One of the main challenges was trying to reach individuals who would be interested in undertaking a PPI activity related to a very sensitive topic such as miscarriage, especially during the COVID-19 pandemic. In order to tackle this, I transitioned my PPI focus group from what would normally have been an in-person event to an online format, which possibly may have made the activity more accessible for some participants. I advertised my research through my Twitter account and approached several charities involved in miscarriage care such as ‘Miscarriage Association’ and ‘Wellbeing for Women’, who re-tweeted my message. I also contacted my local early pregnancy unit and liaised with an Obstetrician and Psychologist who identified women with lived experience of miscarriage who may be willing to attend my focus group meeting. Although a virtual meeting was mandated due to the pandemic, this format also had its advantages, as it provided more flexibility, enabled women to be in the comfort of their home environment, and allowed me to include women from other countries. Additionally, I was awarded a £350 grant from the NIHR Research Design Service London Enabling Involvement Fund which enabled me to compensate the members in my focus group for their time.
What advice would you give other researchers interested in doing something like this?

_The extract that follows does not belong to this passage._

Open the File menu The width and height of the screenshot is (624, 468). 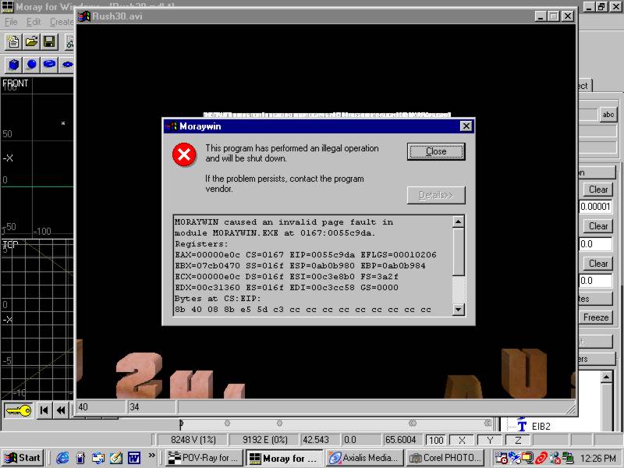click(11, 22)
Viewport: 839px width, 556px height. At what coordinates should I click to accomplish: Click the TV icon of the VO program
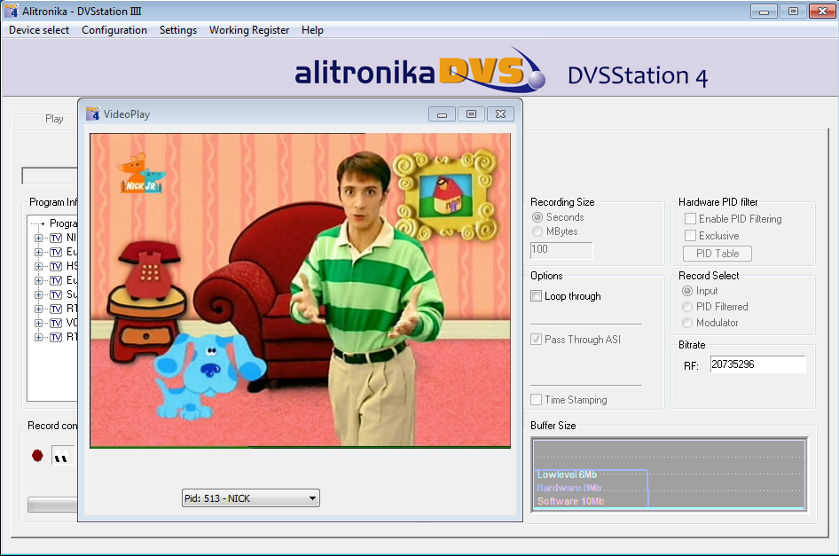55,323
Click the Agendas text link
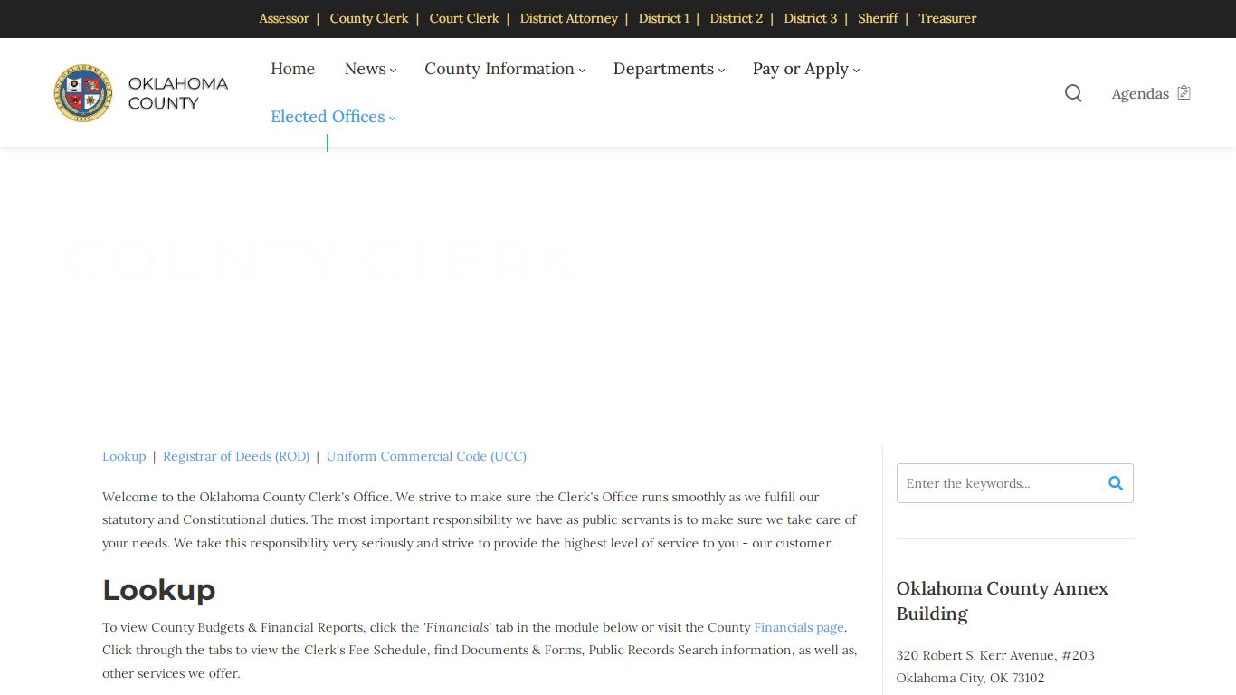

Patient and public involvement is essential throughout your research project as it provides invaluable insight on the relevance of your work and enables you to form aims and objectives that align with patient’s research needs. I would advise other researchers to undertake involvement activities from the initial planning and designing stages of the research cycle to identify and address issues early on and ensure that your project is steered in the right direction. This was my first experience of patient and public involvement and I found collaborating with my local PPI team extremely beneficial as they gave me great support and guidance on the process. In addition to providing a strong foundation for your research, PPI is very rewarding and satisfying on a personal level and is a process that I thoroughly enjoyed.
So, what’s next?
I will continue to liaise with the PERC team and use their public involvement resource hub throughout my project for public involvement training, advice and support. My next plan is to form a study steering group, which will meet regularly in order to review and advise on my research, and I will also offer them formal training on how to incorporate the new ‘kisspeptin’ blood test into the current NHS clinical pathway for miscarriage assessment. Patient and public steering group members will also be invited to co-present at conferences and public facing events such as the ‘Imperial Festival’ to facilitate dissemination of my findings. Furthermore, I presented my PPI activities to my local research team and they were very impressed with the results and the success of it, and this has inspired them to also undertake PPI in their current research studies.